## Start RECORDS TO USE

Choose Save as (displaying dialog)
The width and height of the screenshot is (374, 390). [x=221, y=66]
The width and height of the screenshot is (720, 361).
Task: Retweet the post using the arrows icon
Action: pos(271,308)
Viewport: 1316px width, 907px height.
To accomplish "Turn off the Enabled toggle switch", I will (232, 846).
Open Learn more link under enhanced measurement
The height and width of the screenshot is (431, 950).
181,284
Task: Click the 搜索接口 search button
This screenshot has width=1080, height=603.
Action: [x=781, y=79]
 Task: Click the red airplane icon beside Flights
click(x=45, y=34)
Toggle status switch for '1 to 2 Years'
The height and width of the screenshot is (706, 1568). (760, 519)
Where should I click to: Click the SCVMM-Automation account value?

## End RECORDS TO USE

◆ PROBLEM: Lay out all the items above as a Markdown table with two columns: Row for the row number and Line for the line itself. Leave out any blank lines.

◆ REPLY TO THE TASK:
| Row | Line |
|---|---|
| 1 | Choose Save as (displaying dialog) |
| 2 | The width and height of the screenshot is (374, 390). [x=221, y=66] |
| 3 | The width and height of the screenshot is (720, 361). |
| 4 | Task: Retweet the post using the arrows icon |
| 5 | Action: pos(271,308) |
| 6 | Viewport: 1316px width, 907px height. |
| 7 | To accomplish "Turn off the Enabled toggle switch", I will (232, 846). |
| 8 | Open Learn more link under enhanced measurement |
| 9 | The height and width of the screenshot is (431, 950). |
| 10 | 181,284 |
| 11 | Task: Click the 搜索接口 search button |
| 12 | This screenshot has width=1080, height=603. |
| 13 | Action: [x=781, y=79] |
| 14 |  Task: Click the red airplane icon beside Flights |
| 15 | click(x=45, y=34) |
| 16 | Toggle status switch for '1 to 2 Years' |
| 17 | The height and width of the screenshot is (706, 1568). (760, 519) |
| 18 | Where should I click to: Click the SCVMM-Automation account value? |